## TEXTO DE ORIGEM

+--

Candidatos da direita defendem o atual modelo de mineração subordinando a atividade econômica a interesses estrangeiros, com base na exportação de commodities, exploração do trabalho e subdesenvolvimento. Os candidatos da esquerda criticam a mineração predatória, mas diversos temas importantes são ignorados pelas propostas de ambos os partidos

Apesar do Brasil ser um país minerador, e cujas consequências da mineração predatória se tornarem óbvias após mais de 60 milhões de metros cúbicos de rejeito de mineração eclodirem sobre a bacia do rio Doce em Mariana, Minas Gerais, em novembro de 2015, resultando num dos maiores crimes socioambientais da história do nosso país, que expôs um ciclo de repetição da agressividade do setor de extração mineral, poucos candidatos apresentaram em seus planos de governo propostas para evitar novas tragédias como essa. Apenas o programa de Lula faz referência direta à atividade mineradora considerando os territórios e comunidades atingidas. Simone Tebet diz que combaterá a mineração ilegal, única referência direta sobre o tema em seu plano de governo. Bolsonaro defende a mineração como um modelo de crescimento aliado ao agronegócio, e Ciro Gomes, apesar de citar a mineração nas diretrizes de seu governo, no seu plano de governo registrado no Tribunal Superior Eleitoral (TSE), não há nenhuma referência direta à atividade mineradora.

Diante da latência do tema, sobretudo após as tragédias em Mariana e Brumadinho, o Brasil precisa debater essas questões e buscar alternativas urgentes ao seu modelo mineral.

 

Nessa perspectiva, o objetivo dessa reportagem é analisar os planos de governo registrados no Tribunal Superior Eleitoral (TSE) dos quatro candidatos à presidência da República que mais pontuaram nas últimas pesquisas de intenção de voto (consideradas entre 12 e 14 de setembro): Luiz Inácio Lula da Silva (PT), Jair Bolsonaro (PL), Ciro Gomes (PDT) e Simone Tebet. Procuramos destacar como cada candidato propõe lidar com a atividade mineradora.

Também analisamos os planos de governo dos quatro candidatos que mais pontuaram até o momento aos governos dos estados do Pará e Minas Gerais, estados com maior participação na extração mineral do país, e cuja economia é profundamente subordinada à mineração. O Pará é o estado brasileiro com maior arrecadação da Compensação Financeira pela Exploração dos Recursos Minerais (CFEM), os royalties da mineração, seguido de Minas Gerais. Portanto, em relação ao Pará, analisaremos os planos de governo dos seguintes candidatos ao governo do Estado: Helder Barbalho (MDB); Zequinha Marinho (PL); Adolfo Oliveira (PSOL) e Major Marcony (Solidariedade). Já em Minas Gerais, analisamos as propostas de três candidatos: Romeu Zema (Novo), Alexandre Kalil (PSD), e Carlos Viana (PL). Optamos por analisar somente três candidatos, porque, conforme a ordem de intenção de voto, Carlos Viana está em terceiro lugar nas pesquisas, e abaixo dele aparecem três candidatos empatados, logo, para mantermos a imparcialidade, precisaríamos discorrer sobre o plano de governo de todos, o que estenderia muito o texto.

Candidatos à presidência

Entre os candidatos à presidência da República, o primeiro passo foi examinar quais planos de governo citam diretamente a mineração.

+--

## LINHAS DE DADOS
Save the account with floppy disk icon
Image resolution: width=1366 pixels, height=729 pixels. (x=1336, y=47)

+--

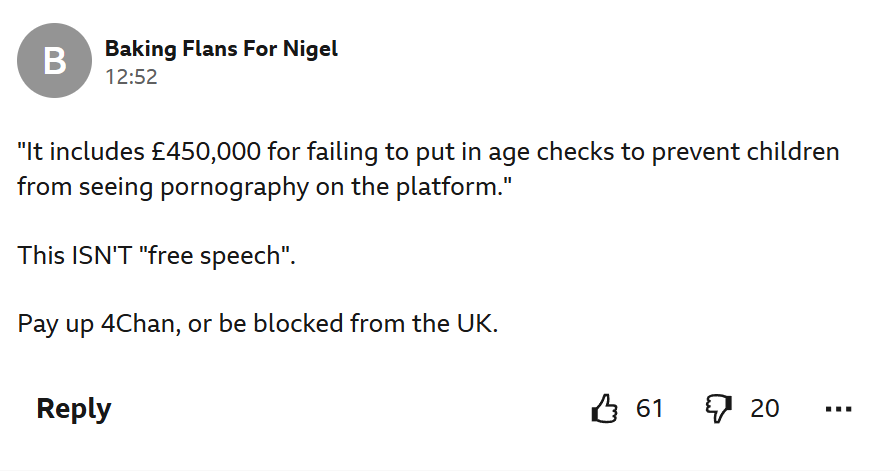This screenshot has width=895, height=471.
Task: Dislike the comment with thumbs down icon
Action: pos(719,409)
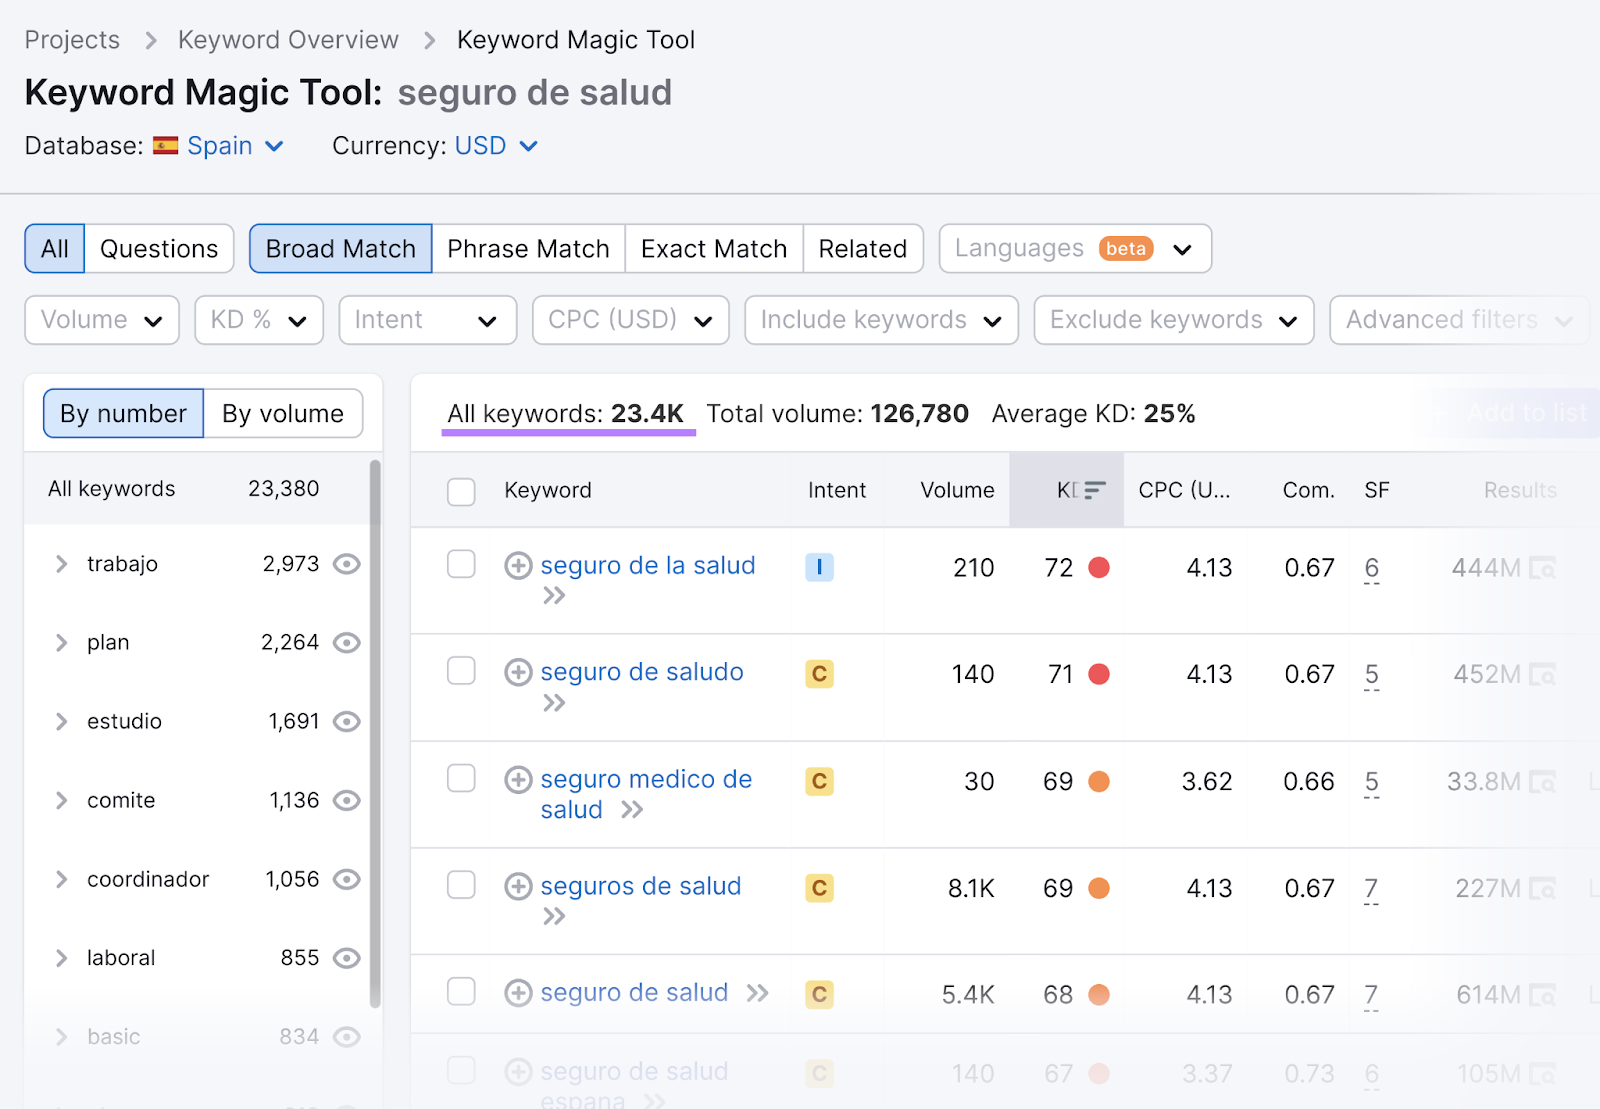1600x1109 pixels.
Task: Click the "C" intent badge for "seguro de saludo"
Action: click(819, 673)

+--

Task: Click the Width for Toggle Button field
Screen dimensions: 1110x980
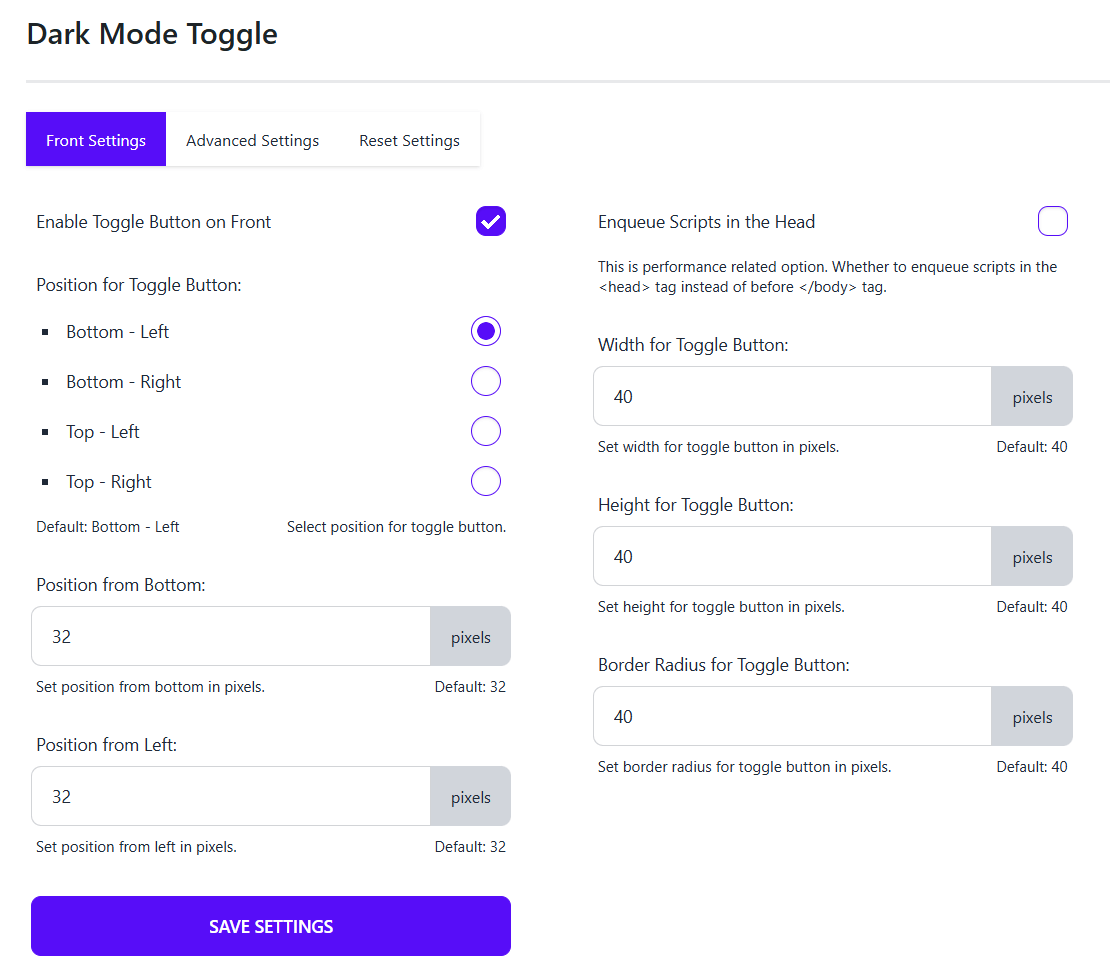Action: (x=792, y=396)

+--

## OBJETIVOS
• a. Pode transcrever, do texto sobre mineração e eleições, o trecho que começa em "Nessa perspectiva, o" e termina em "a atividade mineradora."?
• b. Pode reescrever apenas as linhas da listagem que começam na que contém "This screenshot has width=895, height=471." e terminam na que contém "Action: click(819, 673)", trocando "Task" por "Tarefa" e deixando todo o resto igual? Omita as imagens na resposta.

## SOLUÇÕES POR TAREFA
• a.
Nessa perspectiva, o objetivo dessa reportagem é analisar os planos de governo registrados no Tribunal Superior Eleitoral (TSE) dos quatro candidatos à presidência da República que mais pontuaram nas últimas pesquisas de intenção de voto (consideradas entre 12 e 14 de setembro): Luiz Inácio Lula da Silva (PT), Jair Bolsonaro (PL), Ciro Gomes (PDT) e Simone Tebet. Procuramos destacar como cada candidato propõe lidar com a atividade mineradora.

• b.
This screenshot has width=895, height=471.
Tarefa: Dislike the comment with thumbs down icon
Action: pos(719,409)
1600x1109 pixels.
Tarefa: Click the "C" intent badge for "seguro de saludo"
Action: click(819, 673)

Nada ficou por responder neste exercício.